Effect of metformin on cancer risk and mortality
Dr Sara Gandini - European Institute of Oncology (IEO), Milan, Italy
We carried out a literature search, comparative literature search, looking at all studies, observational studies, and clinical trials on metformin and cancer risk and cancer mortality.
What did you examine?
We carried out a meta-analysis updating previous meta-analyses but at this time we focussed our analysis looking at all the possible bias that could confound our results and to have a more reliable estimate because most of them were observational studies so with many sources of bias. So, for example, we took into account if they were adjusted for BMI but also if there was a bias due to time-related bias, so immortal time bias. Actually there was a nice paper published by Swiss et al showing that many of the observational studies are false or the results are not so reliable due to this source of bias. So what we did was to stratify all our results looking at the studies that we were able to take into account with a proper analysis.
What were these studies looking at?
We looked at the association of metformin use, every user, and cancer incidence, cancer mortalities and in particular which kind of cancer. What we found was an overall significant association of metformin with the cancer incidence and cancer mortality but when we took into account the sources of bias the risk reduction was not so high so we got something like a 10% significant reduction in cancer risk and also a possible association with cancer mortality. In particular we found an association with breast and liver but still, again, the reduction was not so high, so probably 5% of significant reduction for breast cancer thanks to metformin use.
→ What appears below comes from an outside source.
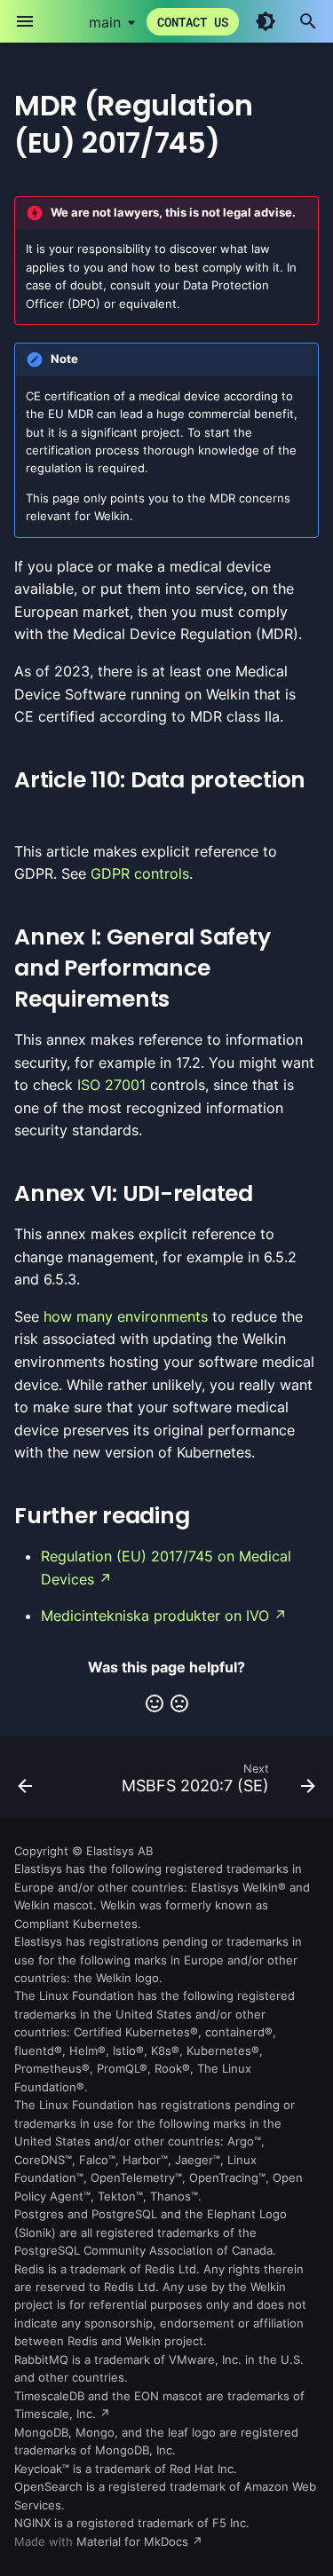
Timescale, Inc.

Is it not as good as we thought?
Yes, probably the reduction in risk is not so high but still it looks like there is an effect so it’s interesting anyway. Obviously the results were on diabetic people so were not in the general population, even if there were some studies looking also at the general population but mainly the results. So we need trials showing the effect on the general population, not only on diabetic people.
What could be the implications of this?
Possibly. We need to replicate the results with the trials because only the clinical randomised trial can really give us an answer because of the many sources of bias of observational studies. Then if we have an answer also in the general population it could be that maybe for subjects with a greater BMI it could be a possibility to think about.